When Adolfo Aguilar Zinser walked into the Security Council on Wednesday morning, the first things he noticed were the video screens and computers that had been installed for Powell's multimedia presentation. It was a sure sign, Mexico's U.N. ambassador thought with some disdain, that "this show wasn't for us. It was for an international audience, for the U.S. media."
Outside, New York City police officers directed limousine convoys through the high iron gates and onto the circular U.N. driveway, where they deposited arriving foreign ministers and dignitaries. Television satellite trucks were lined up wheel to wheel along First Avenue, and reporters stood shivering in the icy February wind as they shouted into handheld microphones.
The speech was being broadcast live around the world, but a long line of spectators, hoping to watch history being made firsthand, snaked through a white security tent. Every seat in the visitors' gallery was filled when Powell entered the chamber just before 10:30 a.m., smiling and stopping to shake hands as he made his way across the floor. By the time he took his chair at the horseshoe-shaped Council table at the center of the room, with Tenet seated behind his right shoulder and Negroponte behind his left, his features were composed in a mask of gravity.

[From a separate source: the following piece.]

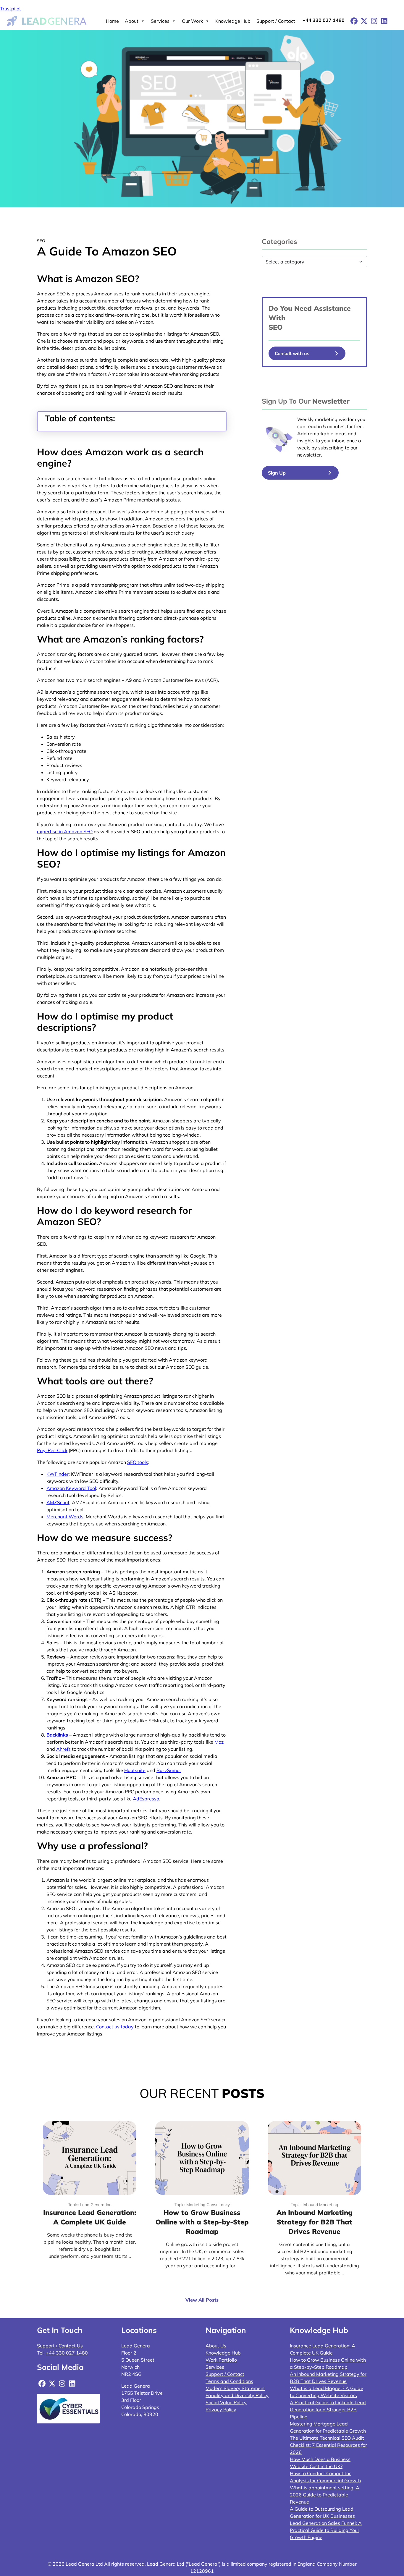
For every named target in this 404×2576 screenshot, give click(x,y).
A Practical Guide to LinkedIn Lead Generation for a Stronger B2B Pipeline (328, 2409)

With war hanging in the balance and the power and prestige of the United States on full display, it was a moment of high drama that owed as much to the player as to the play. A nationwide poll released just that morning had found that "when it comes to U.S. policy toward Iraq," Americans trusted Powell more than Bush by a margin of 63 to 24 percent. His reputation as the "reluctant warrior" and as the administration's leading dove -- arguably its only one -- would lend incalculable credibility to the case he was about to make.

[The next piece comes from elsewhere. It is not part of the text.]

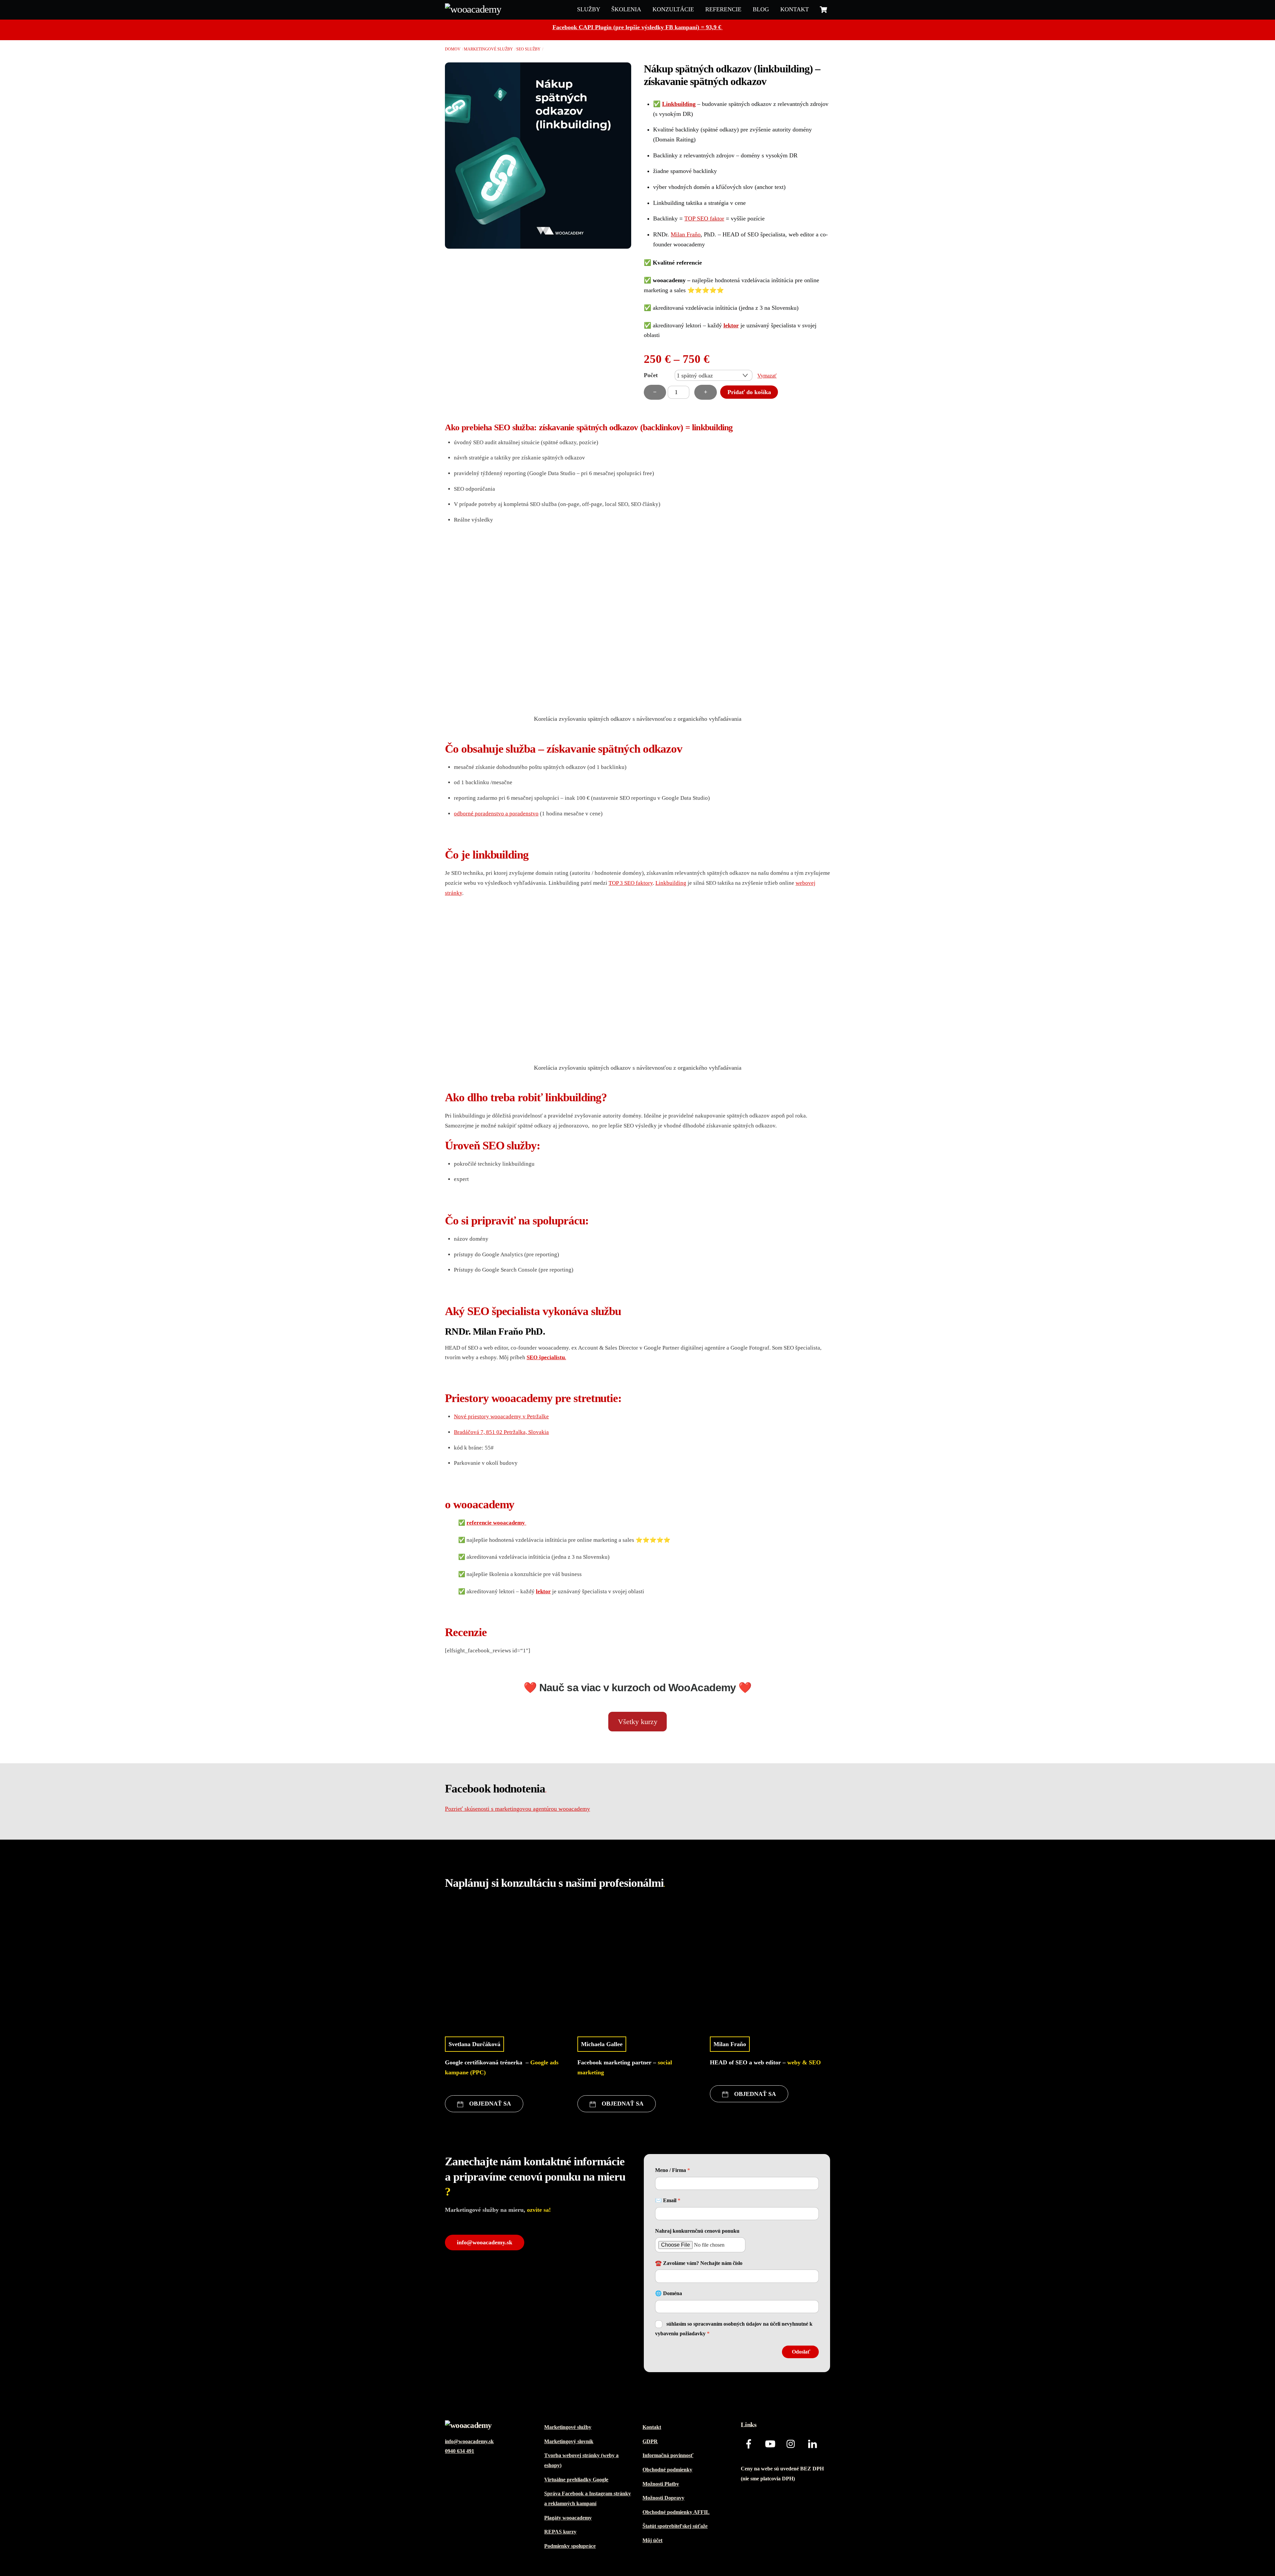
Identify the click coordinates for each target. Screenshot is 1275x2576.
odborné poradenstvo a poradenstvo (496, 813)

"I cannot tell you everything that we know," he began after a brief introduction. "But what I can share with you, when combined with what all of us have learned over the years, is deeply troubling." The facts and Iraq's behavior "demonstrate that Saddam Hussein and his regime have made no effort -- no effort -- to disarm as required by the international community." He moved quickly into his first demonstration, an audiotape of two Iraqi officers he said were discussing the concealment of a "modified vehicle" on November 26, 2002, the day before inspections began. As the scratchy Arabic words echoed through the chamber, an English translation appeared on the video screen. "My colleagues," Powell said, "every statement I make today is backed up by sources, solid sources. These are not assertions. What we are giving you are facts and conclusions based on solid intelligence."